Yes - preparing the next generation to be productive members of society, where people can live up to their potential. So you're in the environment where you have the opportunity to learn, to excel, and to see what is possible.
And then, based on all that and what your interests and passions are, then you choose a path in life. That paradigm, I think, is a worthy one and one that I think almost all parents would say, "Yes, that's important."
Given your understanding about the purposes and kind of the challenges we're facing in school, how is your work solving these challenges, or creating schools that serve this purpose?
Some of the work that I've done throughout my career has been really focused on equity issues. If you look at our society right now, social mobility in America is not what it once was.
If you are a child who was born into poverty in this country, the likelihood that you will be able to escape poverty is not high. And that goes against every ideal that we have as a country, and it makes me mad - it is the fire in my belly that just pisses me off every day, that we have children who have so much potential and so much to offer the world, and they are not able to live up to that potential because they're not able to attend high-quality schools.
I've spent a fair amount of my career focused on ensuring that the children who need the most opportunities have a high-quality education. In that way, I'm trying to push things forward.
Unfortunately, people have created this dynamic where you believe in one thing: you are in one camp. So people say, "Oh, she's in the no-excuses camp, and those people believe that poverty doesn't matter." No, I don't - I know poverty matters. I know that when kids come from low-income households with fewer resources, that it makes educating them harder. Do I believe that wraparound services are important? Absolutely. It is also absolutely important that we have high academic standards for kids, that we are holding schools accountable for whether or not they are meeting those standards. That was something that has added to the divisiveness of the debate.
Unfortunately, it's because we're not listening as much to the nuances. That's where I would say my work has helped serve that purpose. But in some ways potentially it hasn't, because it has helped to further polarize things or make the conversation divisive, and that has not been good.
That's a really powerful statement and way of thinking about it.
There are good sides to my work, and not so great sides to my work. So I think the focus on equity— which, honestly, 30 years ago I don't think there was this conversation —there have been positive things that have come with that. But like I said, I think there are ways in which my work and what I have done and said in the past has added to this divisive environment, which hasn't been good.
One hopes that the good outweighs the bad in anyone's career. I would hope that maybe it has been a little bit more good than bad, but I need to be honest - it's real.
I've been working on education reform now for more than 25 years.
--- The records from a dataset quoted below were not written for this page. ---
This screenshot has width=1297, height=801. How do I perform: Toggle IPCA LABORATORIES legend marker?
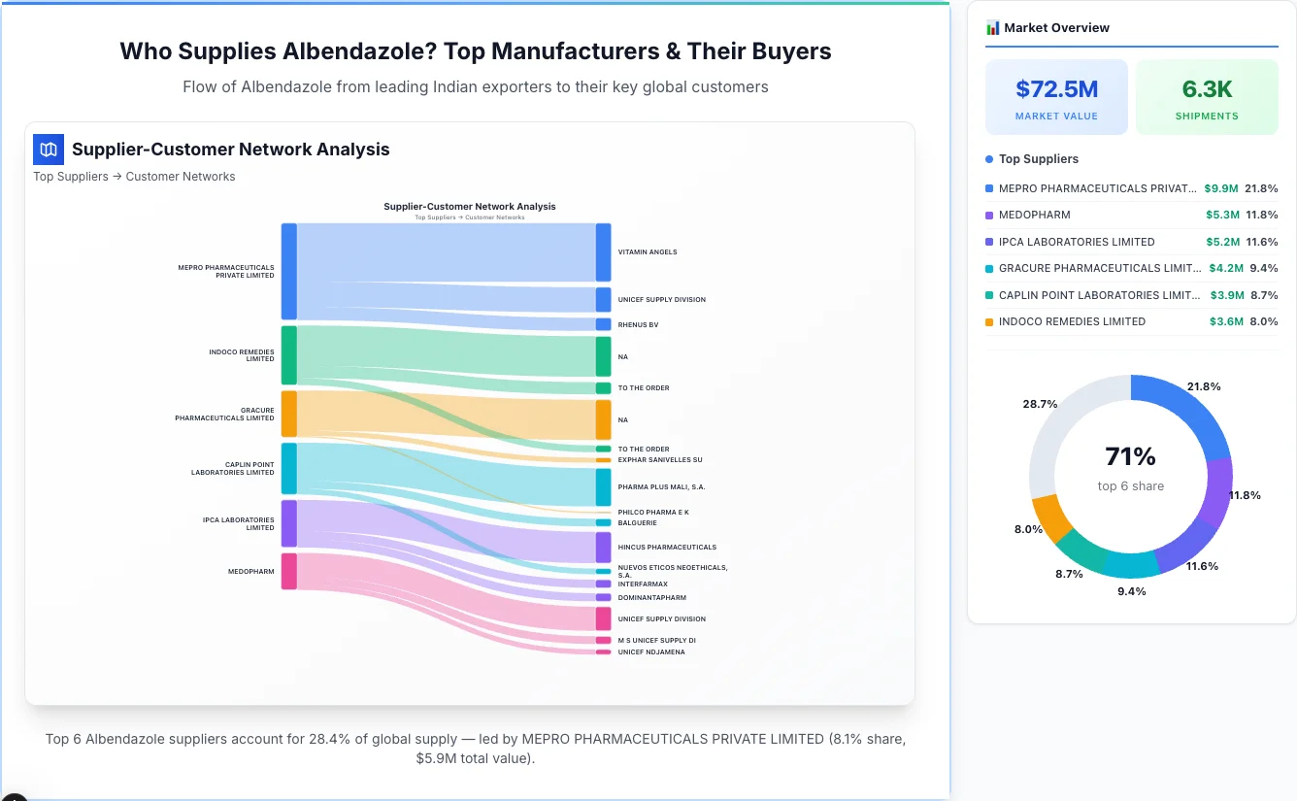987,242
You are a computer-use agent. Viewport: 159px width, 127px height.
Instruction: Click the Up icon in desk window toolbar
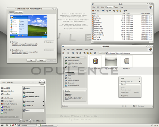103,11
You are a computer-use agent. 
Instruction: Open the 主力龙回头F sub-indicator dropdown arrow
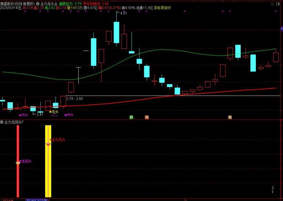(2, 122)
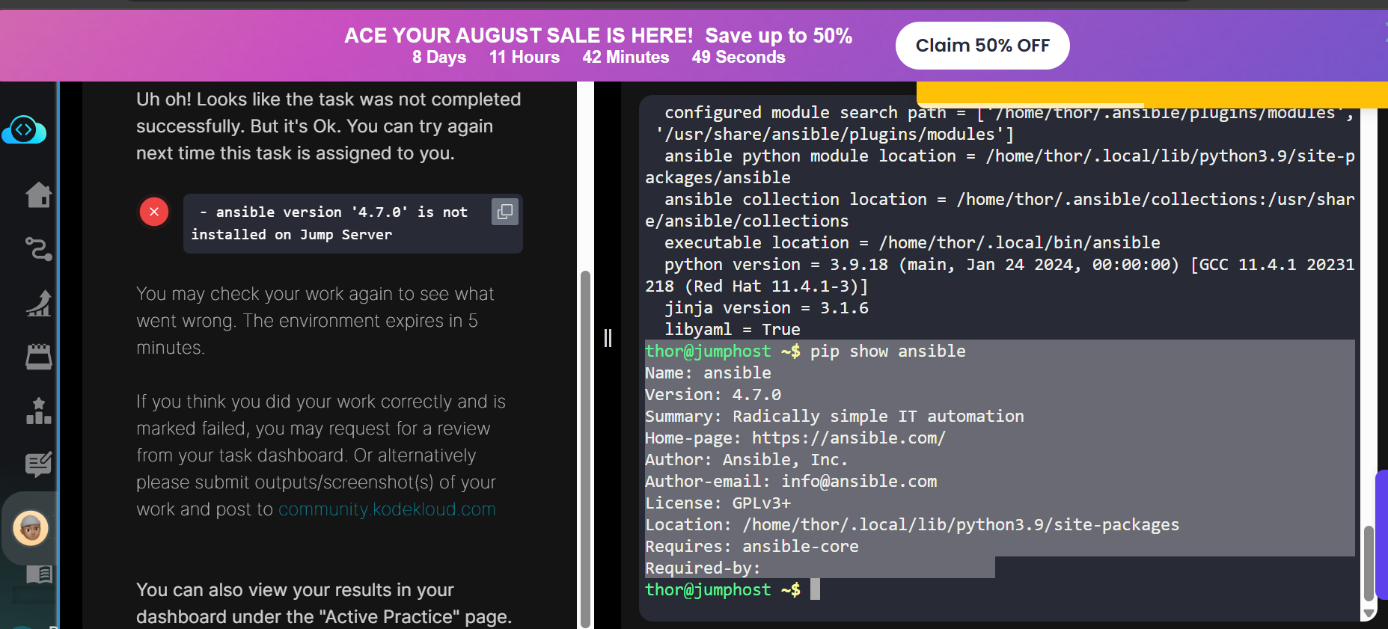Click the panel divider resize handle

point(608,338)
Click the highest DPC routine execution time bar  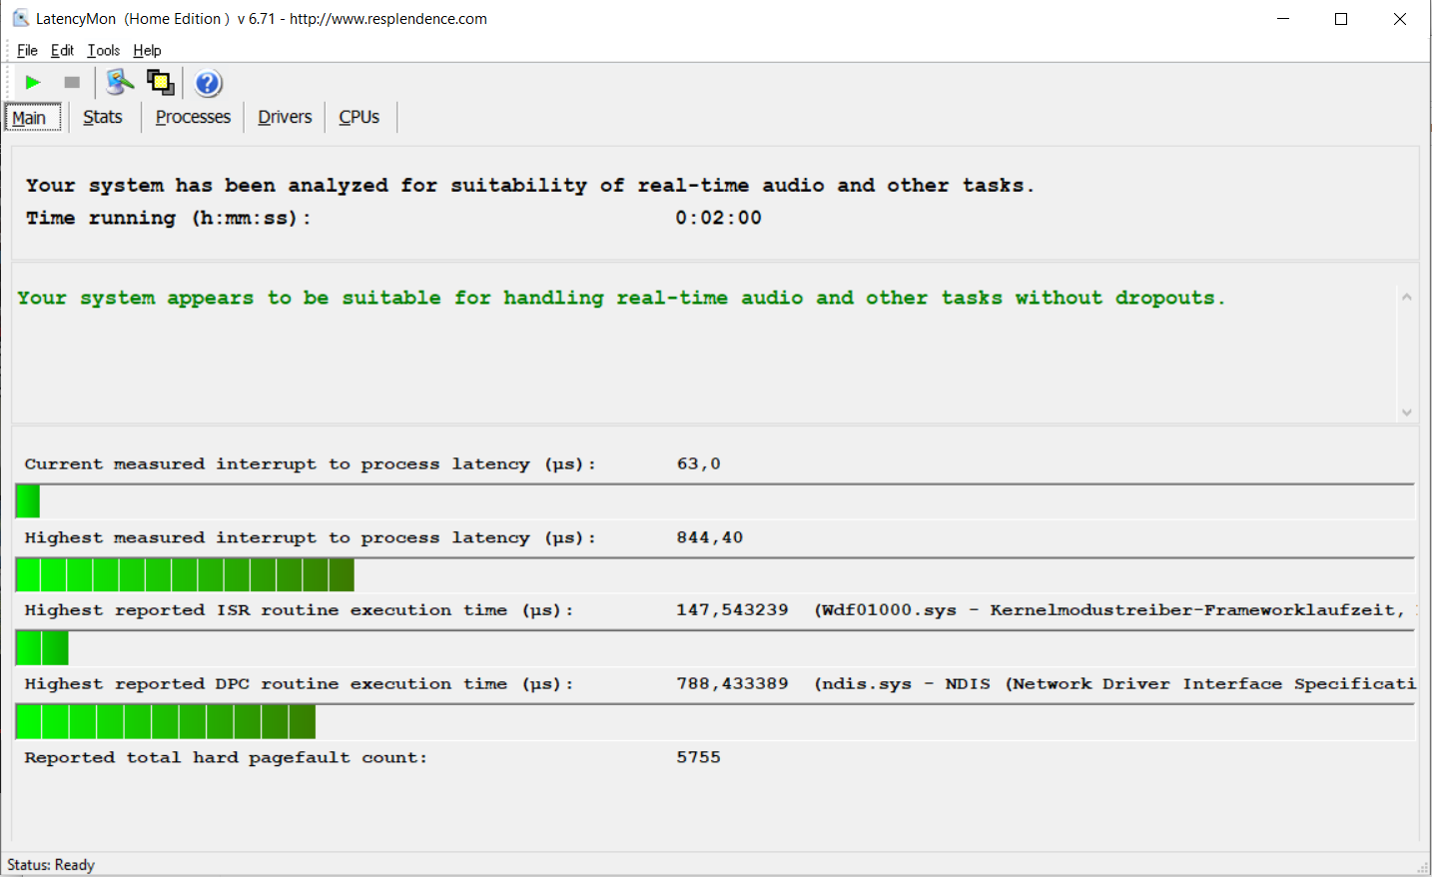(x=166, y=721)
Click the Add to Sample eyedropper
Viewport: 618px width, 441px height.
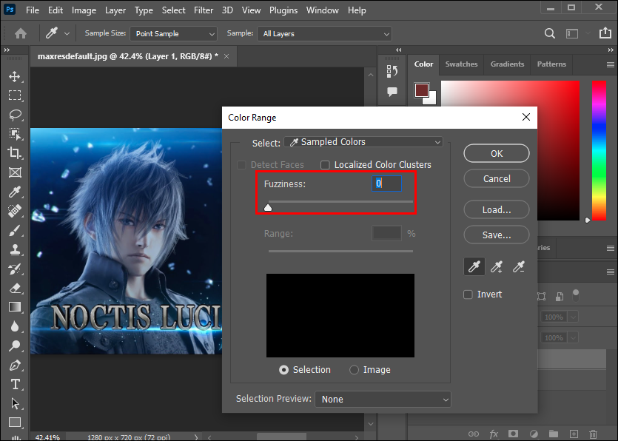pyautogui.click(x=497, y=266)

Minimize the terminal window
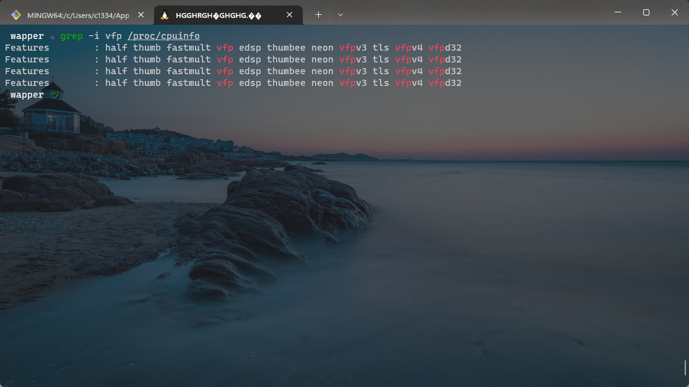(x=617, y=12)
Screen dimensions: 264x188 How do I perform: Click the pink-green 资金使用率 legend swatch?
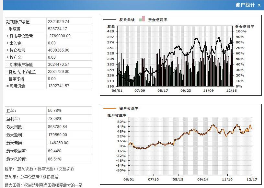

When I started all this as a teacher, I was 21 years old. I would've thought, "Oh, two decades from now we will be so much better," and now I'm looking back almost three decades later, and I'm thinking, "Dang, it's not really better.”
The crazy thing about it is that in some ways everybody is a little bit right, and nobody is all the way right.
Getting people to be in a mindset where they can be partially right, and then everyone that they think they disagree with also is partially right on certain things, I think that's where the answer is.
So how do you bring people together who are willing to engage and be willing to see and acknowledge where they might be right and wrong?
That, I think, is the key, and I don't know how. Like I said, I think we ought to be able to do that. It's just going to take the right dynamics, the right people bringing folks together, the right environments to have those meaningful conversations.